There are ways to balance the need to keep your data safe while making it searchable and accessible to the correct people within your organization.
Involve Data Managers
The first step in delivering secure yet accessible data is to conduct a comprehensive assessment of your data landscape. Most organizations have multiple data repositories, controlled by different departmental groups, and it is critical to involve the content or repository owners from each area.
Whoever oversees SharePoint, Documentum, file shares and other secure repositories should be involved in this process. Each will approach security differently, and will have their own set of needs and level of paranoia about access security.
Once you have the repository owners on board, it is time to devise strategy. This includes deciding what documents to make searchable, understanding how often access rights change, and creating processes to ensure that content owners remain comfortable as the data landscape expands and evolves. If they are not comfortable with the plan, they will find ways, be they political or physical, to block access.
While this will take some time upfront, something that busy managers are loath to give, without it the company will suffer from much greater time and productivity lost down the road.
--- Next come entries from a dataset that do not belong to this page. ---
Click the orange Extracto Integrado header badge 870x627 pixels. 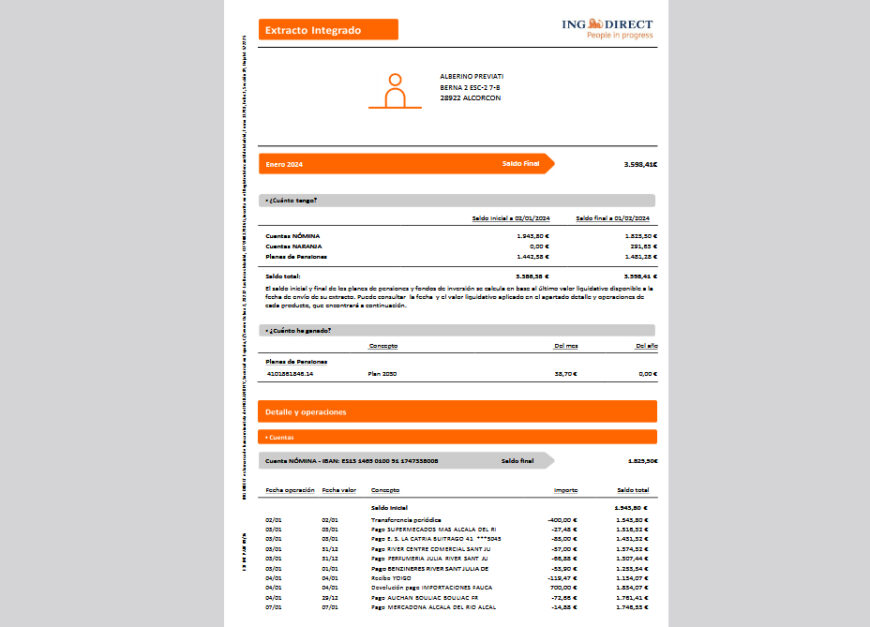click(x=328, y=30)
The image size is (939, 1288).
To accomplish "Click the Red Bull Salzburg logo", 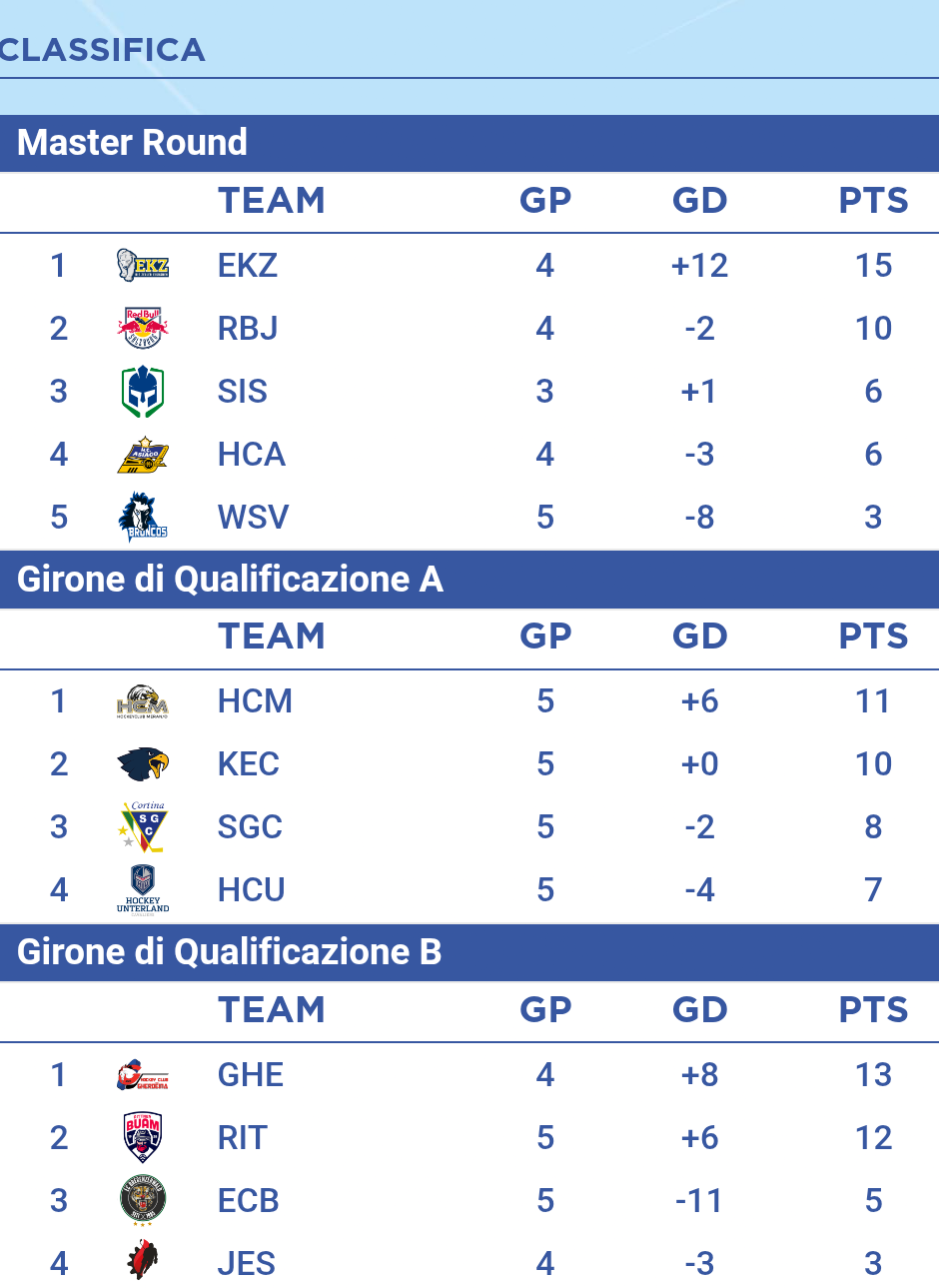I will [x=142, y=328].

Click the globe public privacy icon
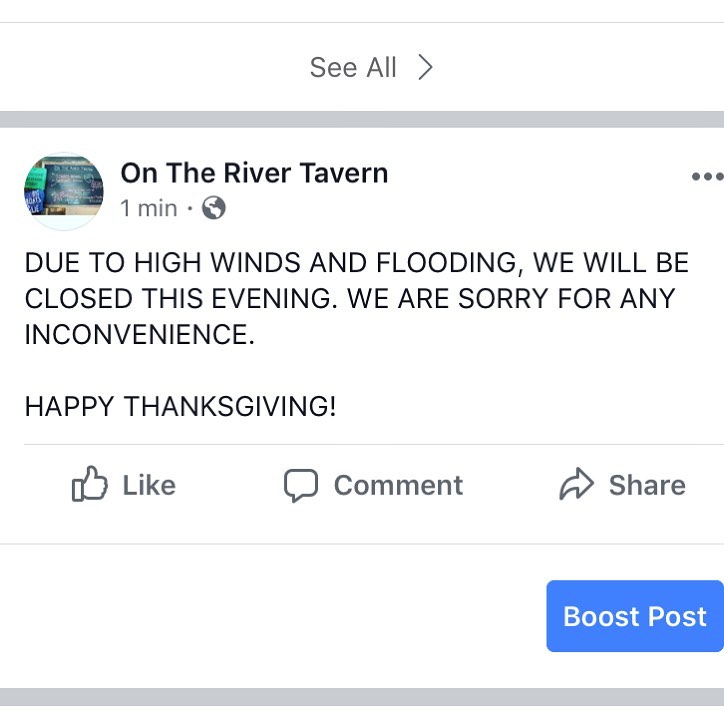coord(214,208)
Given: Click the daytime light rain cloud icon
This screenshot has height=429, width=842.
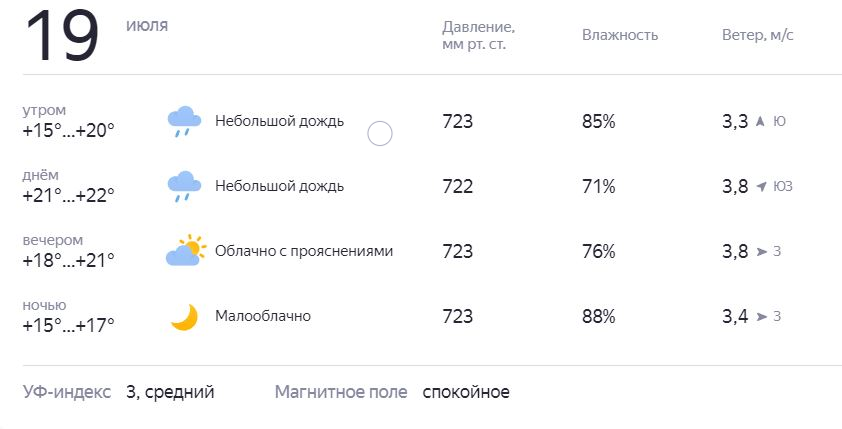Looking at the screenshot, I should [x=183, y=186].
The next step is indexing data into the search engine in a way that captures not only document content and metadata, but also document-level security information such as Access Control Lists (ACLs).
This “pre-binding” security approach is the most effective way to ensure the correct person can access the relevant data at the exact moment they need it. It ensures that access via search results abides strictly by the security rules set by the repository owners. By having permissions embedded in the index, when Sarah runs a search query, the search engine knows exactly what data Sarah has permission to view and only presents her with those specific results.
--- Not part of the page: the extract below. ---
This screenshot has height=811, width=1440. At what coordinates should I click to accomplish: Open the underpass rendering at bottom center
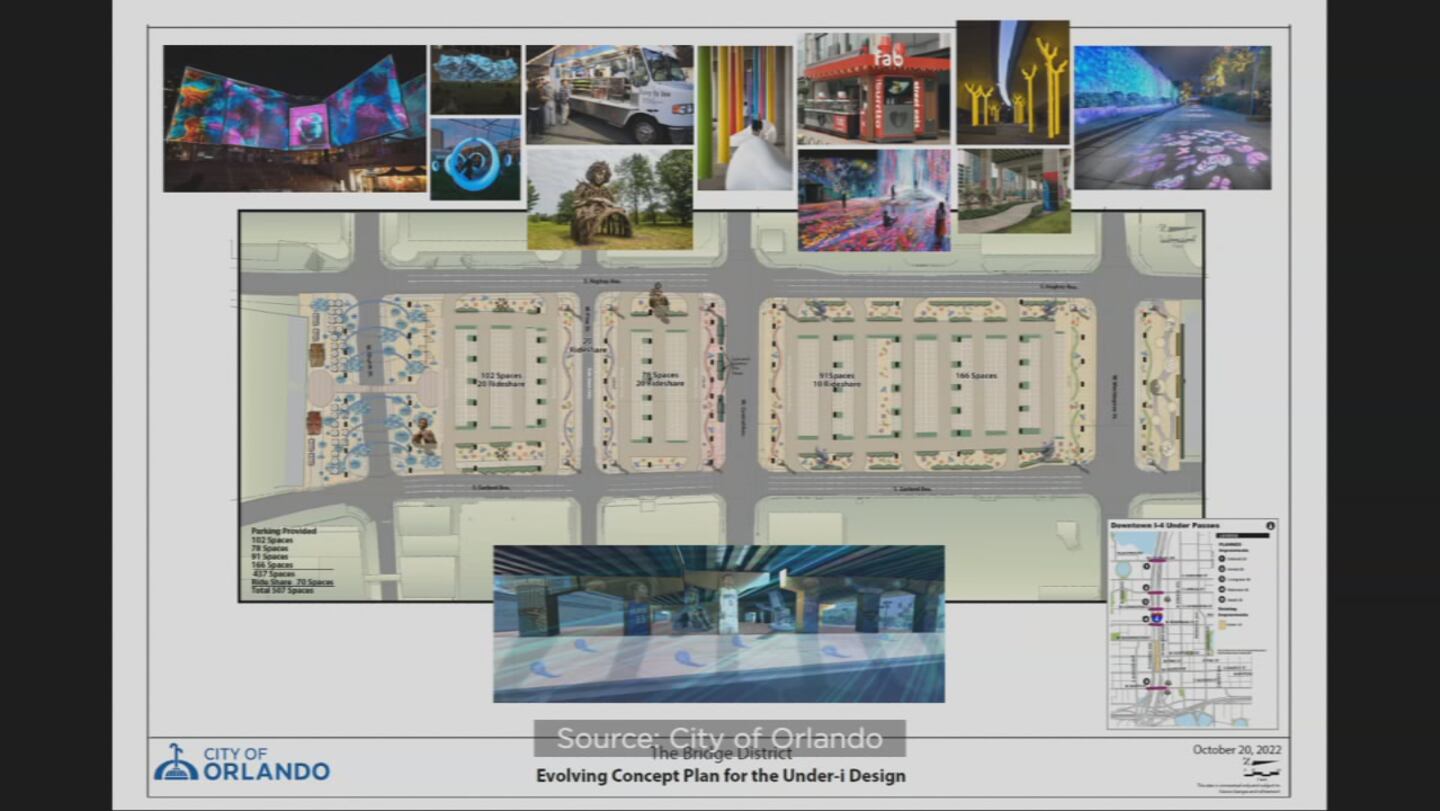pos(718,623)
Organizations often err on the side of safety, especially where repository owners are not completely confident that the search system will fully adhere to their security protocols. This restricts the scope of search, prevents the organization from fully mining its content and frustrates search users. Diligence with security builds confidence among repository owners, who are then more likely to allow the indexing of the content they control, leading to a more robust search system for all involved.
Create Rule Sets
Sometimes, fully respecting ACLs is not enough to provide the desired level of access control. This is especially so when dealing with multiple data collections owned by different departments. Additional security can be provided by looking for sensitive words and concepts in document metadata, or even within the content of the document, and further limiting access based on this information.
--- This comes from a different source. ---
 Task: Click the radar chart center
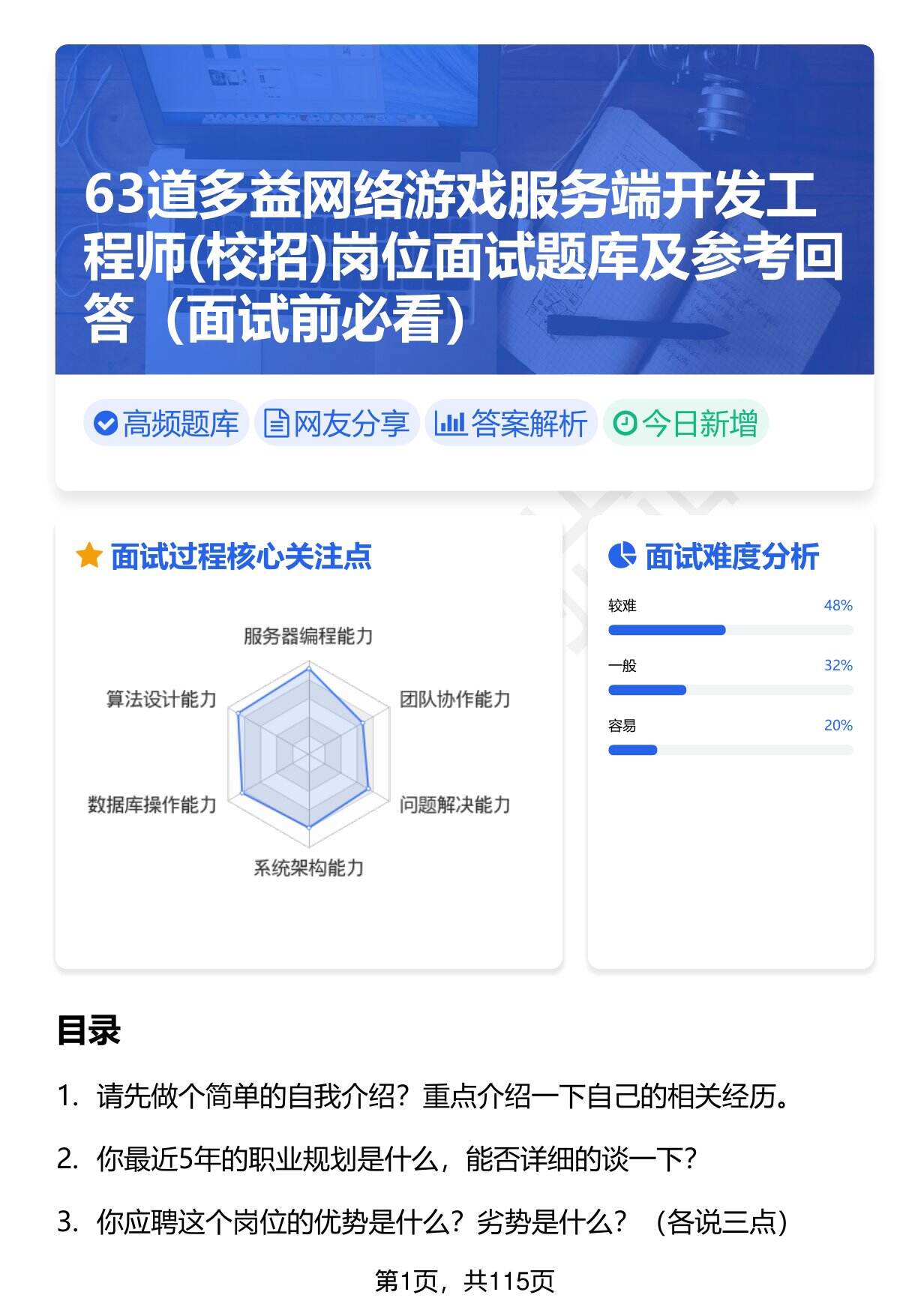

For example, words like “salary” might cause access to be further limited to just members of the HR department, or mentions of “Project X” can be limited to a specific engineering group.
In a well-implemented search system, administration involves a set of “business rules” which control these exceptions. These can be simple or complex. For example, if only a select group of employees are permitted to access documents pertaining to an impending merger, you can create a rule set that allows others to see documents containing either one of the two company’s names, but not documents where those two companies are mentioned in the same paragraph. This way, employees could still find reports on their “competitor” without knowing they will soon be on the same team.
What is important to remember with these rule sets, or any aspect of maintaining search access security, is that systems need to be designed and maintained by humans. While there is highly sophisticated technology inherent in enterprise search systems, ongoing human oversight, and related processes, are the key to success.